The Chaplaincy provides personal support, crisis intervention, spiritual care and guidance, short term counseling, and liaison with local religious communities.
Human beings are spiritual beings as well as physical ones. Spiritual concerns are a natural part of an experience of critical injury or illness.
Patients, their loved ones, and the staff who care for them have spiritual needs and can benefit from attention to the thoughts, feelings, and concerns that go along with serious illness or injury. Even people who do not think of themselves as religious often find that they feel strengthened and comforted by personal attention to their spiritual needs. Simply talking with someone who can understand the burdens of care can bring relief.
People who have an active spiritual life or religious practice frequently find support in the practices that are familiar to them. Prayer, the reading of scripture, sacraments, and other ritual observances can provide comfort, a sense of meaning, and relief from worries associated with the experience of illness.
What is a chaplain?
Hospital chaplains are ministers with specialized training for working in inter-religious health care settings. DHMC's staff chaplains possess faith-group endorsement and professional certification as health care chaplains.
Pastoral services are also provided by Volunteer Eucharistic Ministers, and by students in DHMC's programs of Clinical Pastoral Education.
Note: Community clergy and religious leaders are welcome and encouraged to visit people affiliated with their congregations.

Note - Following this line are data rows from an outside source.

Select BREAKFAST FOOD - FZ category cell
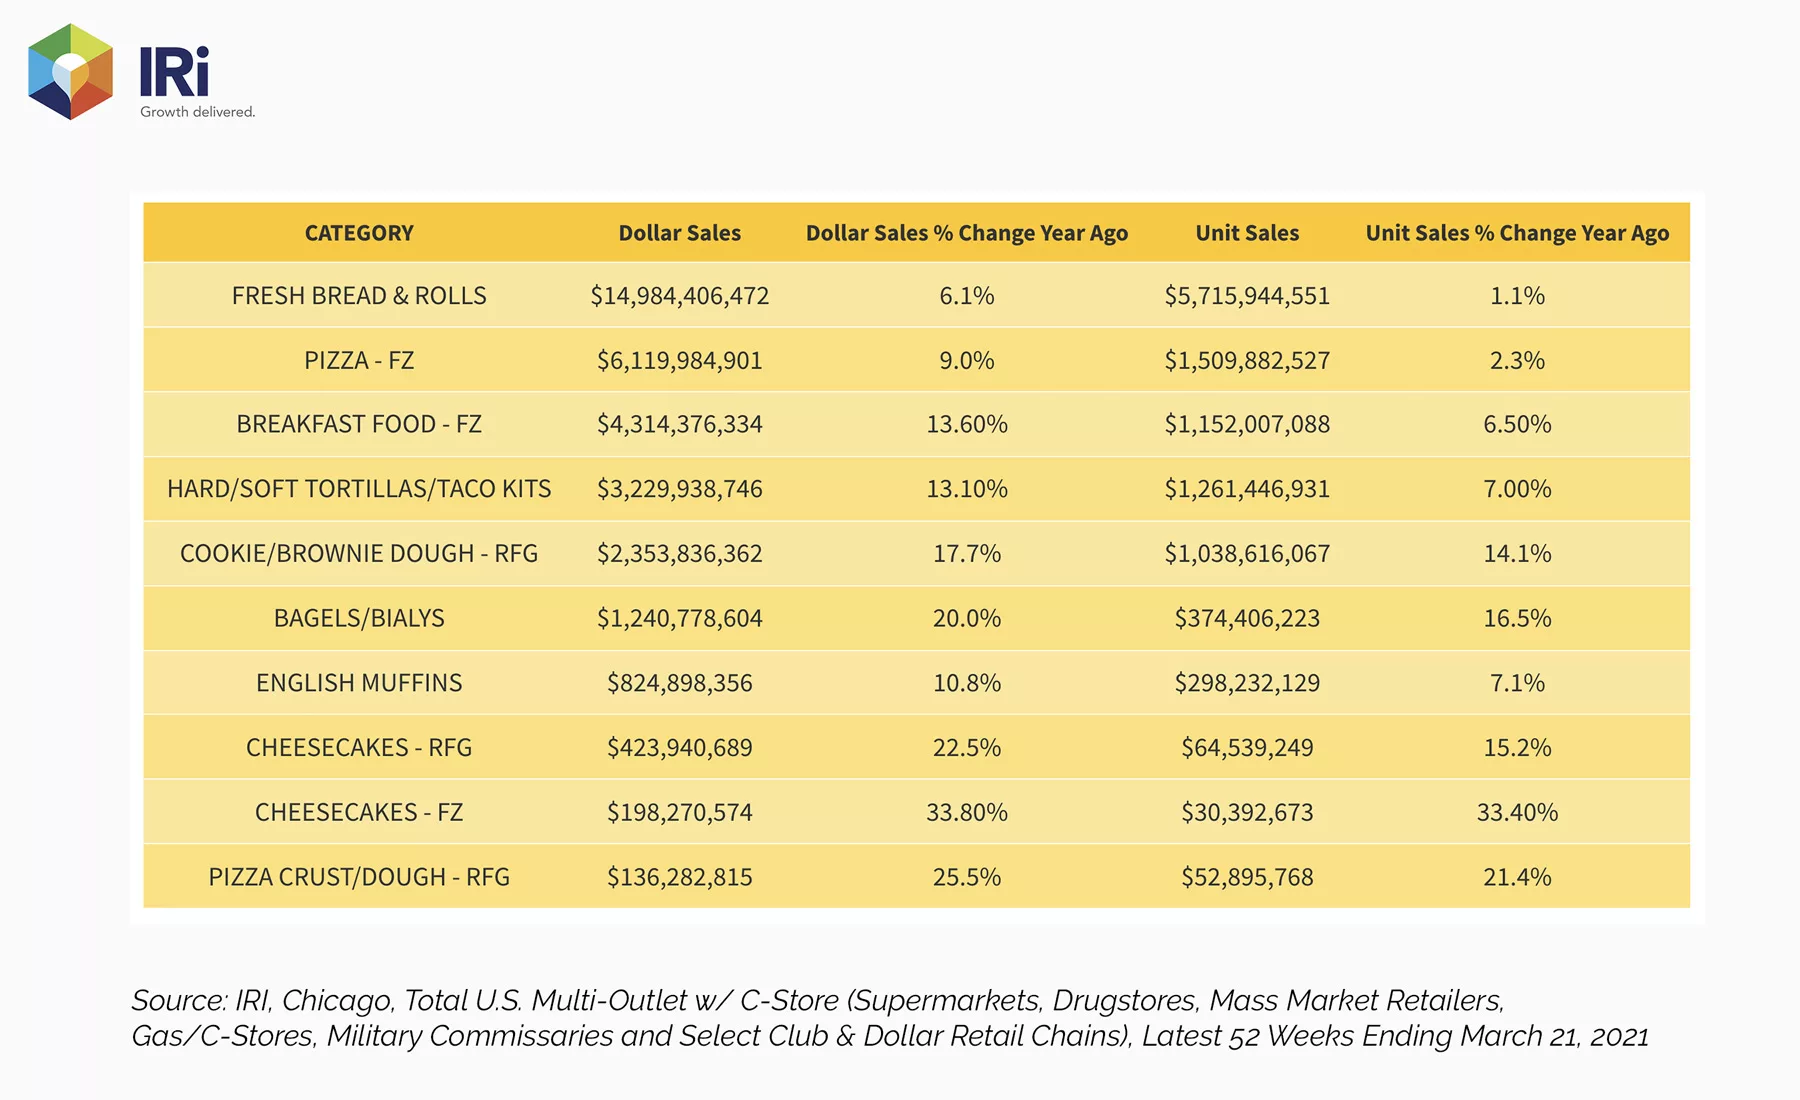Image resolution: width=1800 pixels, height=1100 pixels. click(359, 424)
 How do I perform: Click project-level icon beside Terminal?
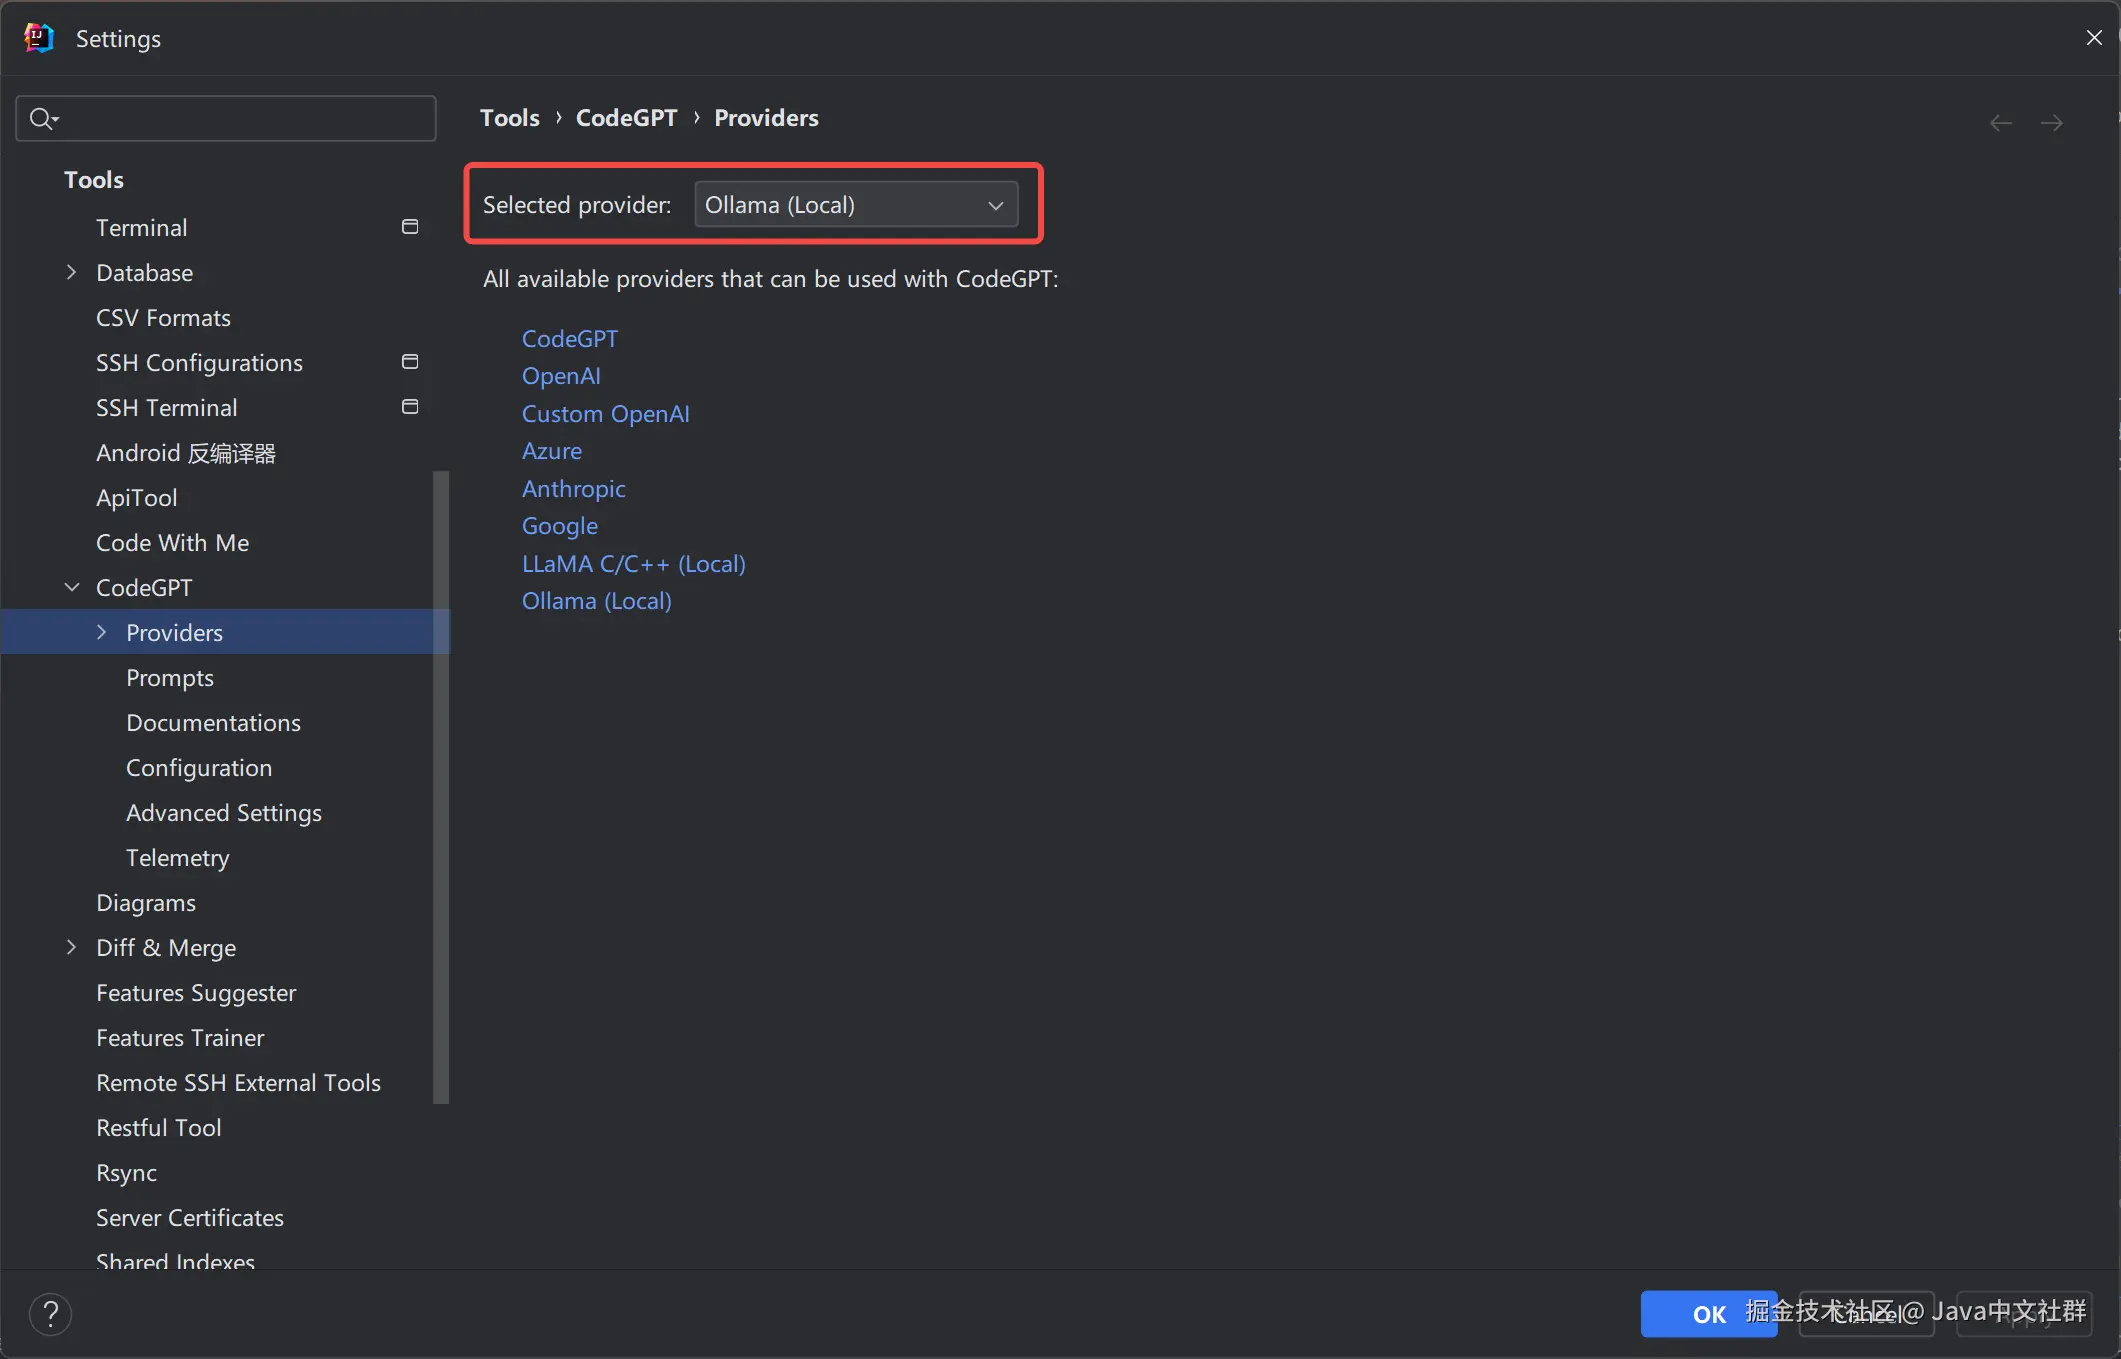click(410, 227)
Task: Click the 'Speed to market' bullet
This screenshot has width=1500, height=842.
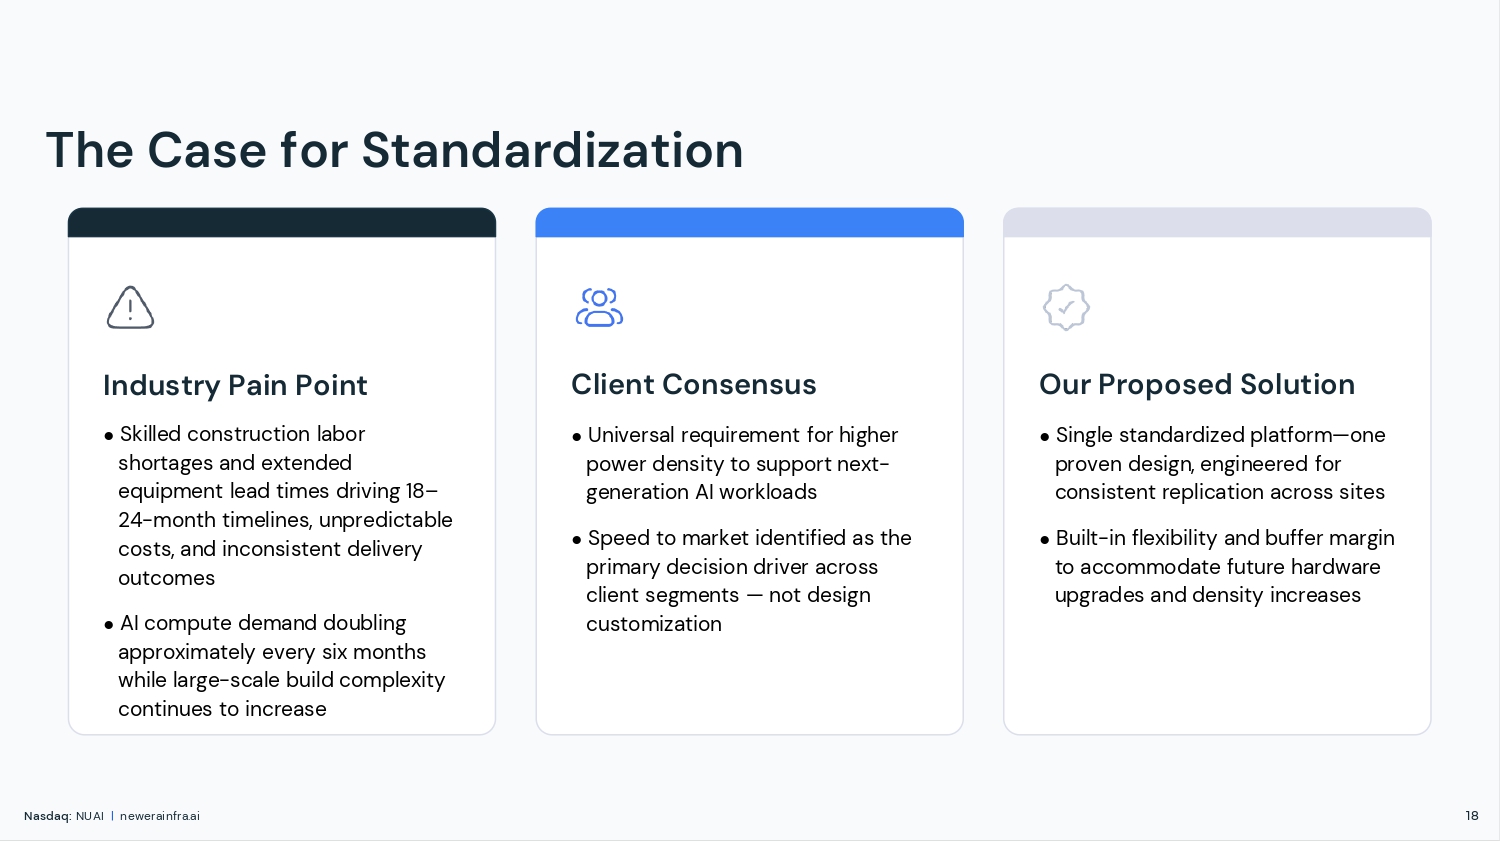Action: [x=748, y=581]
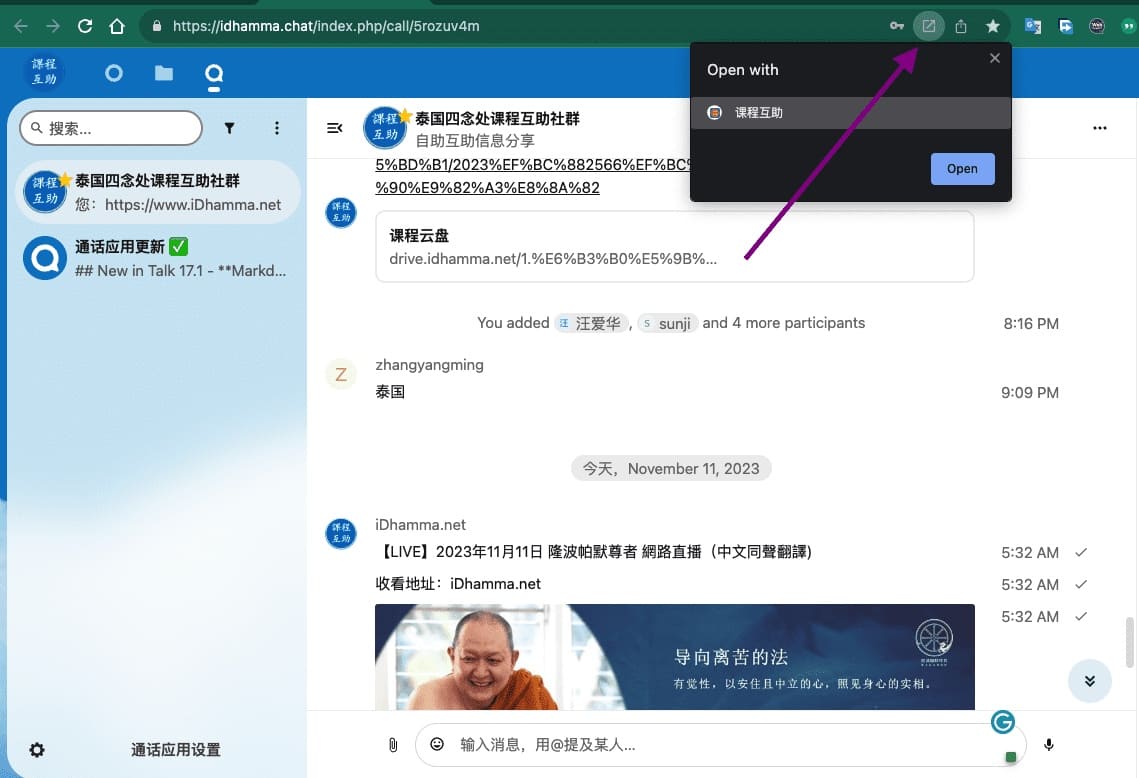Start voice recording with microphone icon
The width and height of the screenshot is (1139, 778).
(1049, 744)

Clergy may apply for a hospital-issued ID at the Chaplain's Office, though this is not required.
What do chaplains do?
Hospital chaplains provide an interfaith ministry with the goal of helping each individual make the best possible use of their own spiritual beliefs. The chaplain will not attempt to convert, persuade, or judge any individual's practice of faith, but will seek to offer a supportive relationship in which to process feelings, mobilize strengths, and discuss spiritual concerns. Each chaplain is prepared to offer religious ministries consistent with his or her own faith group, and to assist patients and loved ones in identifying sources for religious ministries which they cannot provide. If the services of a spiritual leader of a particular faith group are needed, we will assist you in locating an appropriate person to help. Pastoral counseling may be provided on a short term basis for patients, families, and staff.
Hospital staff may refer patients by telephone or pager, or by eDH consult order. Patients, families, or local clergy may request a chaplain's visit by direct contact with the Chaplaincy office or through DHMC staff. Chaplains may also visit without referral as an expression of DHMC's hospitality and concern. Patients' refusal of Chaplaincy visits is always respected.
Patient privacy and the clergy directory
Directories that indicate religious preferences are available for clergy in the Chaplain's Office and at Information Desks at the Main and North Entrances.
Listing in the Clergy Directory is to assist the patients' own clergy in providing desired pastoral care. DHMC does not allow community clergy to visit patients who are not part of their respective congregations except as invited by the patient. Patients may be listed in the Clergy Directory so that the representatives of their own faith group may be informed of their presence and call on them. Patients who choose not to be listed in the Clergy Directory must inform their pastors of their location in the hospital if they wish to be visited.
The hospital chapel
The Medical Center provides a beautiful chapel as a place of public worship and private meditation. The chapel is adjacent to the elevator lobby on Level 3 of the Patient Towers. It is open 24 hours a day, and patients, visitors, and staff are welcome.
Roman Catholic mass
- 11:00 am Sundays
- 12:00 pm Tuesdays and Thursdays
- Holy Days as announced
Services are also broadcast on Channel 15.
Scriptural materials from several major religious traditions are provided in the hospital chapel along with non-sectarian inspirational material related to the health care setting. Scripture of the Hebrew and Christian Bible are also available at the patient's bedside. General distribution of literature without authorization of the Chaplaincy Department is not permitted.